REQUIRED WORK
(a) Please answer these about the maph excerpt, one line each:
(i) What latency does the comment on direct read-only access give?
(ii) What overhead does the comment on the exclusive lock state?
(iii) Which port is the daemon started on?
(b) Reproduce the maph excerpt starting with "For multiple C++" and going on through "lock (~2µs overhead)", substituting "coordination" for "synchronization".

PAGE EXCERPT
++++++++++
Direct mmap read access (C++ app):

// Local C++ application: Direct read-only access (~300ns latency)
auto db = maph::Maph::open("/var/lib/maph/data/cache.maph",
                           true);  // readonly
auto value = db->get("hot_key");  // Zero IPC overhead!

Benefits:

  • Zero-IPC overhead: Local reads bypass HTTP entirely (300ns vs 1-2ms)
  • 5,000× speedup: Direct mmap reads are ~5,000× faster than HTTP requests
  • Safety: Single writer eliminates race conditions without coordination
  • Flexibility: Remote clients use HTTP, local apps use direct mmap

Pattern 2: Multi-Writer with Coordination

For multiple C++ writers, explicit synchronization is necessary:

// Acquire exclusive lock before writing
int lock_fd = open("cache.maph.lock", O_CREAT | O_RDWR);
flock(lock_fd, LOCK_EX);  // Exclusive lock (~2µs overhead)

auto db = maph::Maph::open("cache.maph", false);
db->set("key", "value");

flock(lock_fd, LOCK_UN);  // Release lock
close(lock_fd);

Alternative coordination mechanisms:

  • Application-level tokens (Redis, etcd)
  • Partitioning (different processes own different key ranges)
  • Message queue coordination

REST API Server

The provided REST API server demonstrates practical deployment:

# Start daemon
./maph_daemon --port 8080 --threads 4

# CLI operations
./maph_cli set mystore '{"key": "user:1"}' '{"name": "Alice", "age": 30}'
./maph_cli get mystore '{"key": "user:1"}'

# REST API
curl -X POST http://localhost:8080/stores \
  -d '{"name": "products", "slots": 1000000}'

curl -X PUT 'http://localhost:8080/stores/products/keys/"sku:12345"' \
  -d '{"name": "Laptop", "price": 999}'

curl 'http://localhost:8080/stores/products/keys/"sku:12345"'

# Optimize for perfect hash (O(1) guaranteed)
++++++++++
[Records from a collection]

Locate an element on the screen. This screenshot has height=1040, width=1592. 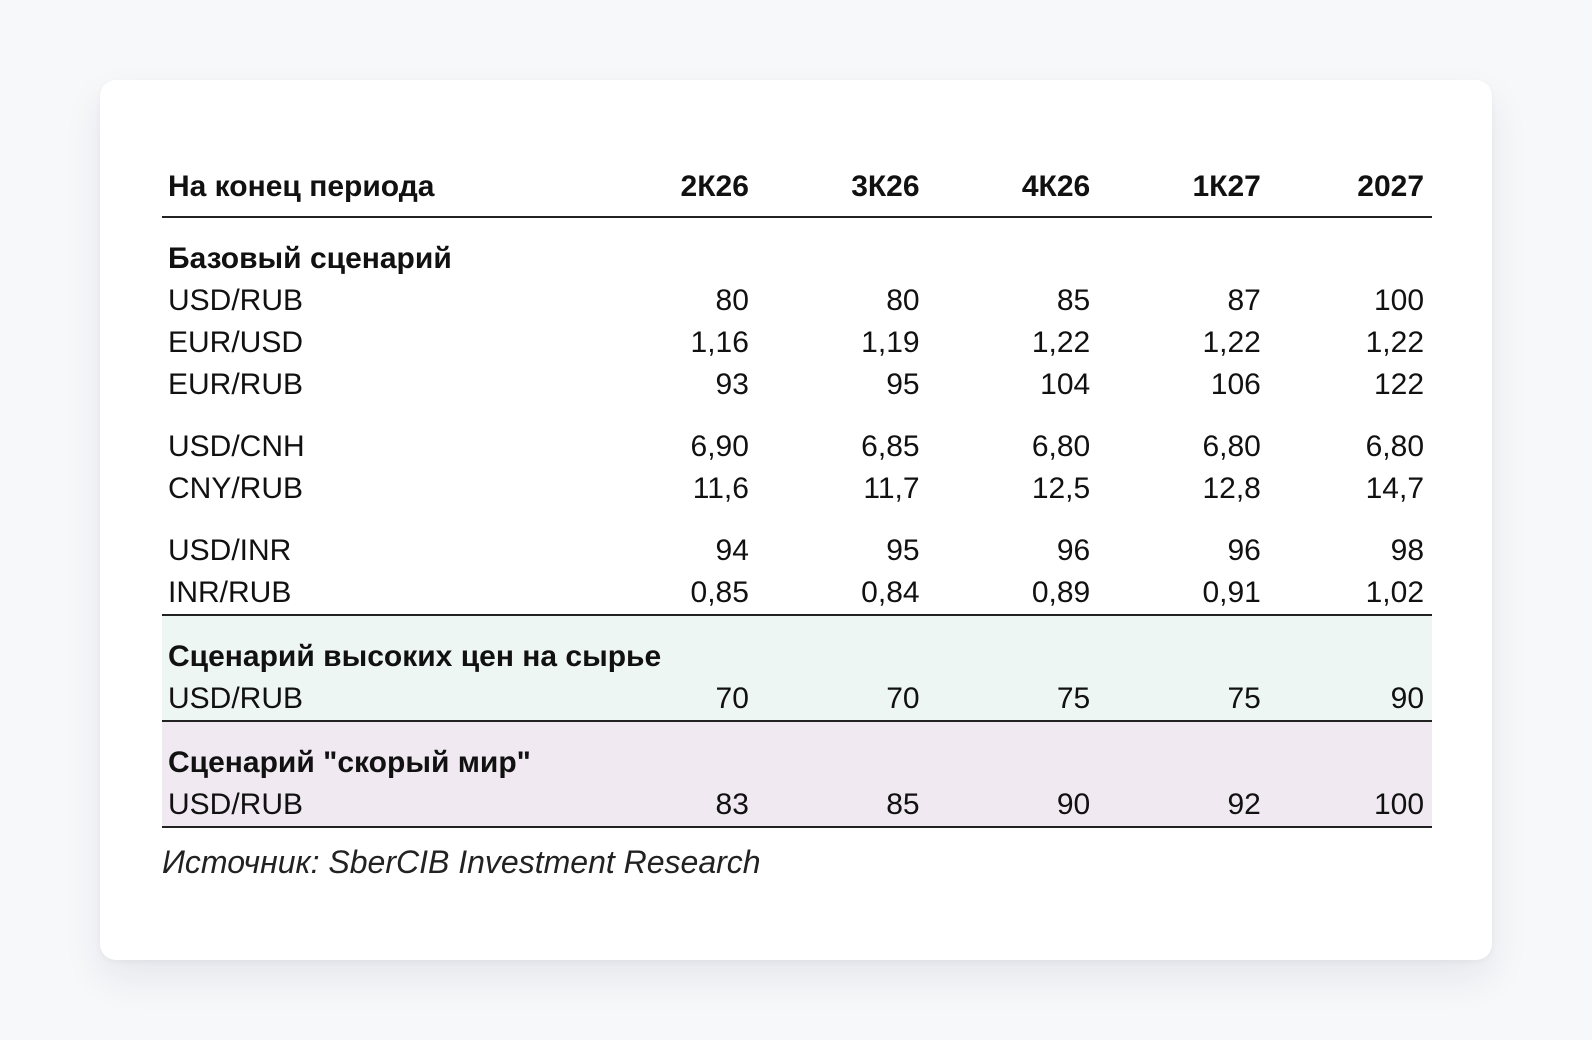
row-label: USD/CNH is located at coordinates (236, 446). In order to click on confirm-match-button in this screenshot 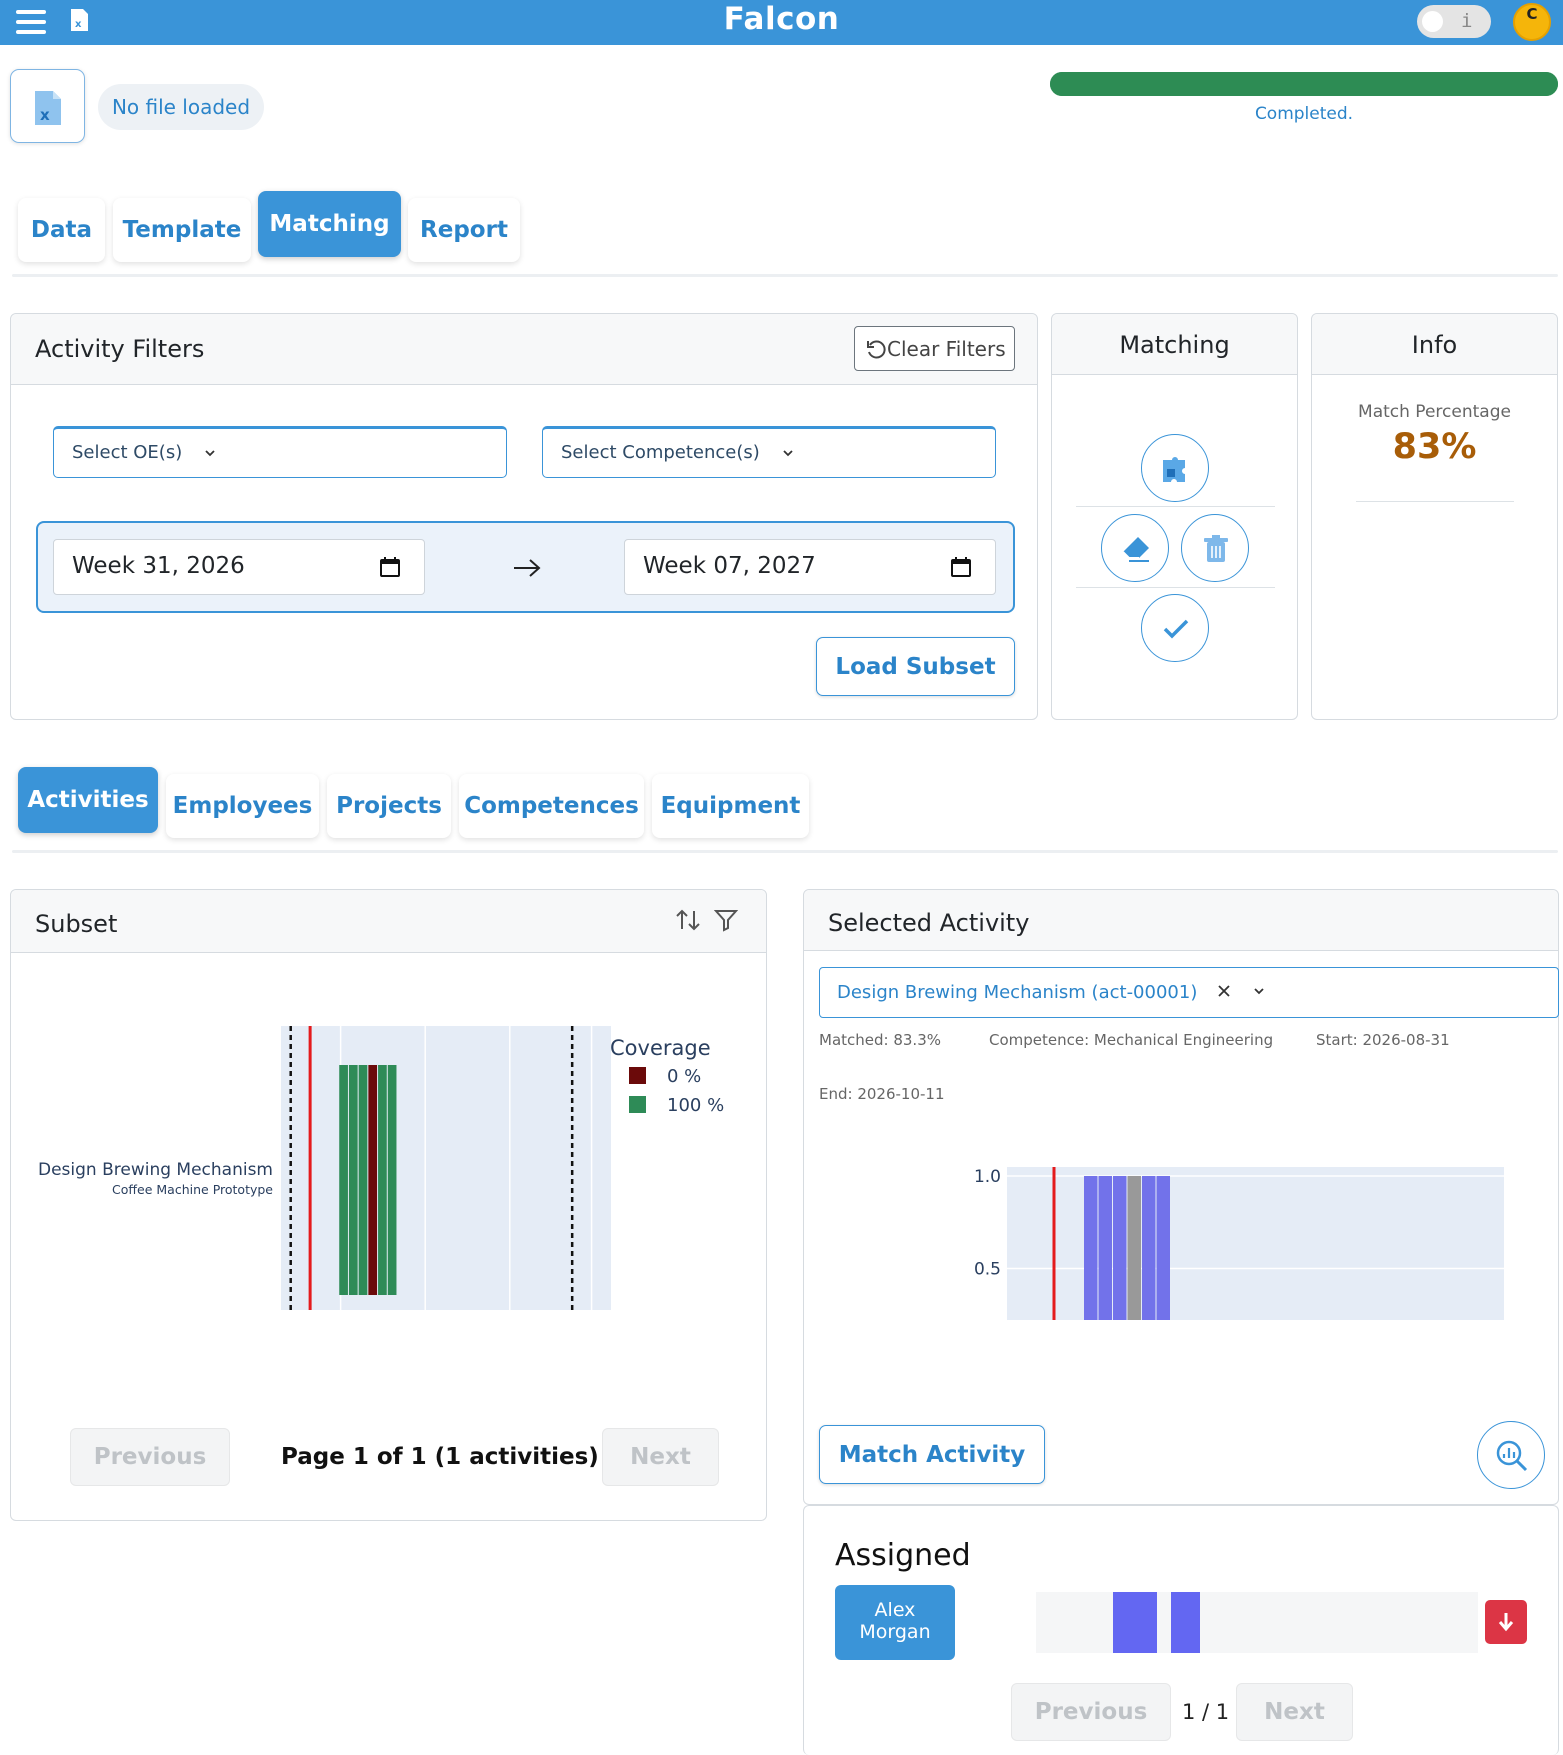, I will do `click(1175, 628)`.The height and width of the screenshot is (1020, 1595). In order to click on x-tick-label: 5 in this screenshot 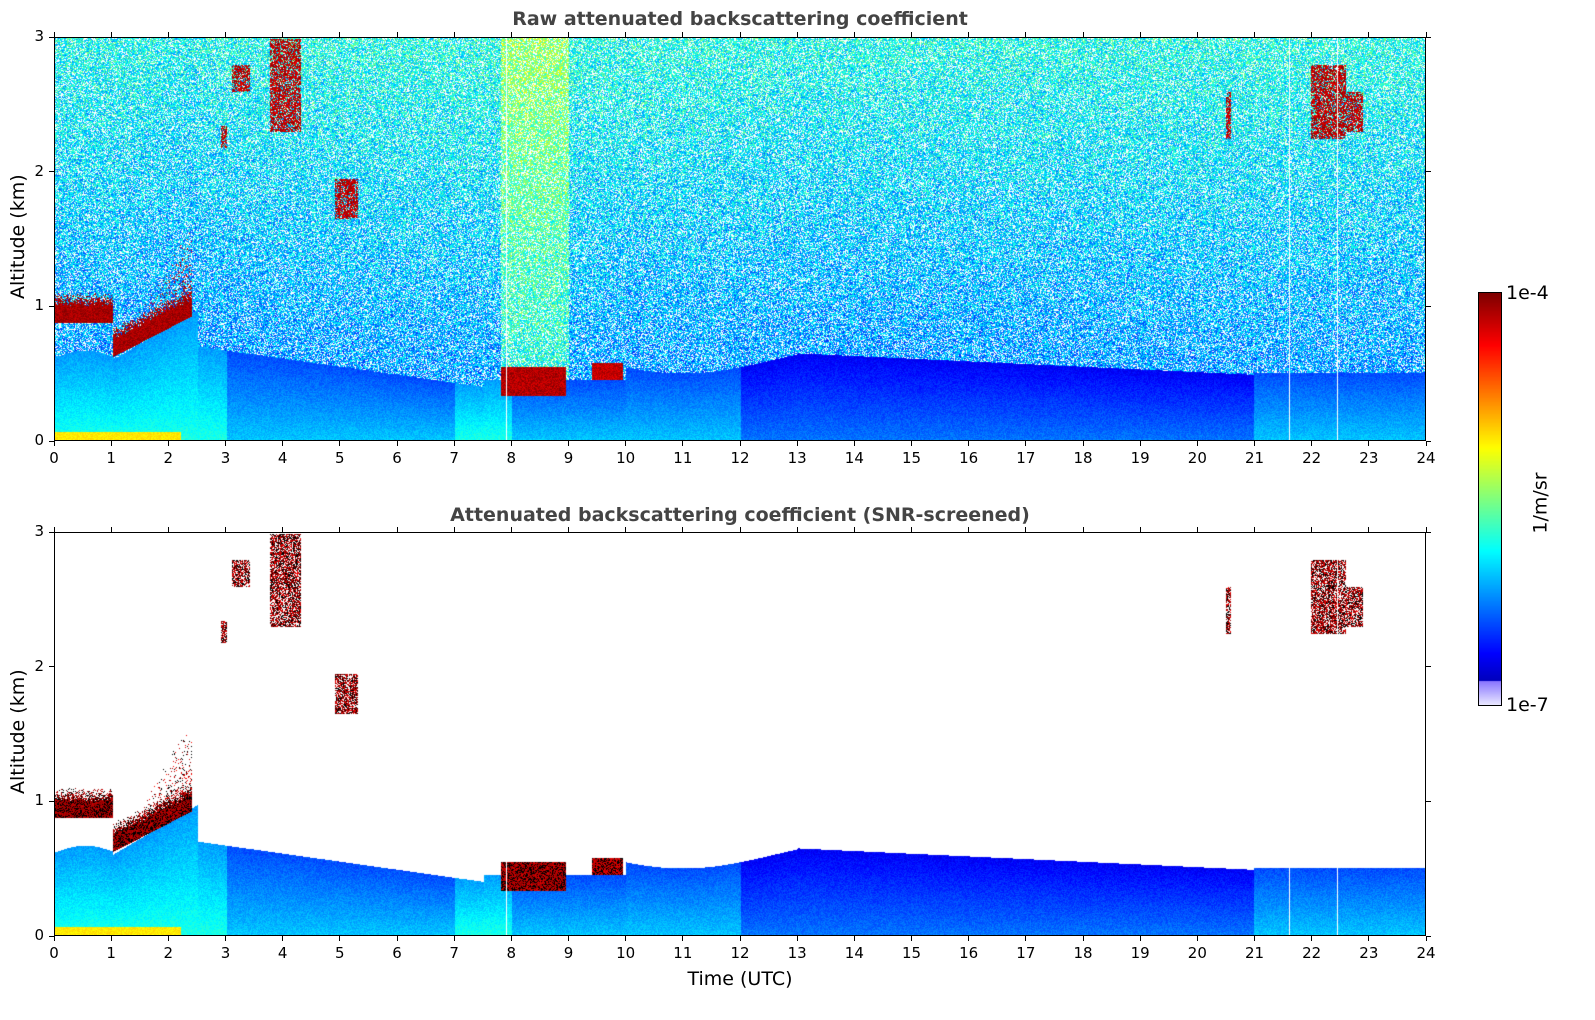, I will do `click(340, 953)`.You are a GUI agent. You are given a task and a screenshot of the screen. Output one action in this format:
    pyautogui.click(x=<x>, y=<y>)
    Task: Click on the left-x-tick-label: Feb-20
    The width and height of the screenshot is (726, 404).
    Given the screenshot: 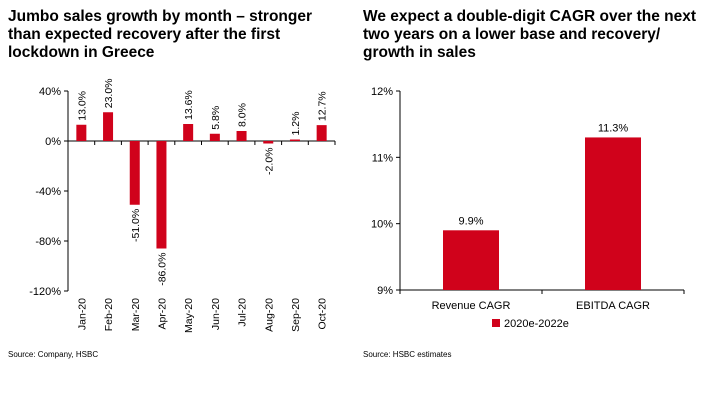 What is the action you would take?
    pyautogui.click(x=109, y=314)
    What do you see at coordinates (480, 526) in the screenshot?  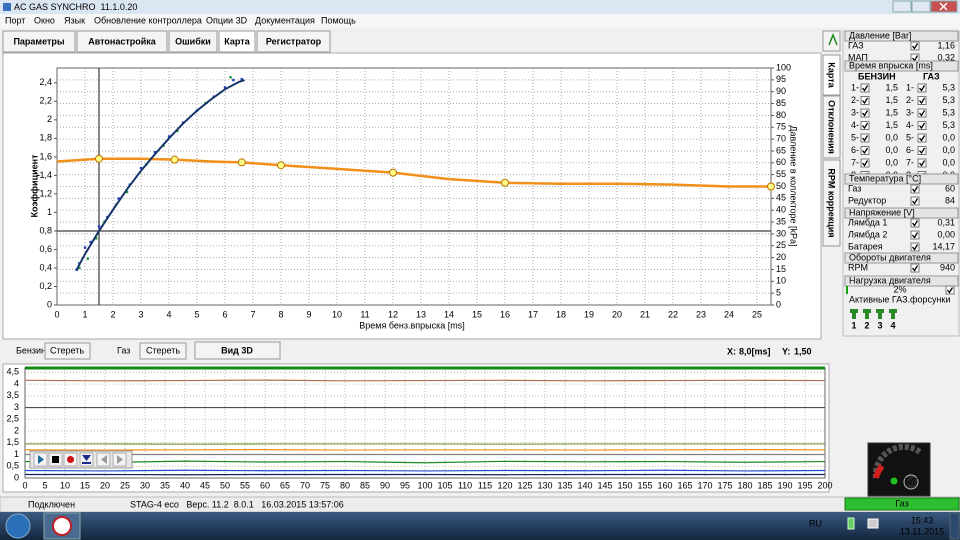 I see `taskbar` at bounding box center [480, 526].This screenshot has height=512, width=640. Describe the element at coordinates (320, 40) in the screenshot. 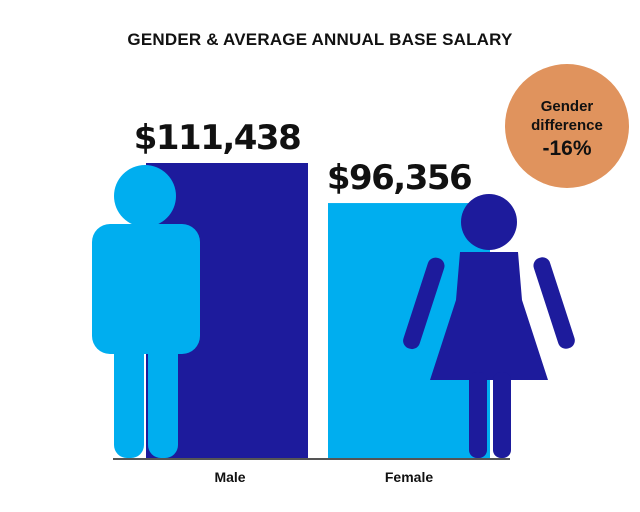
++++++++++
EXERCISE ANSWERS
(a)
(i) About 300ns
(ii) About 2µs
(iii) 8080

(b)
For multiple C++ writers, explicit coordination is necessary:

// Acquire exclusive lock before writing
int lock_fd = open("cache.maph.lock", O_CREAT | O_RDWR);
flock(lock_fd, LOCK_EX);  // Exclusive lock (~2µs overhead)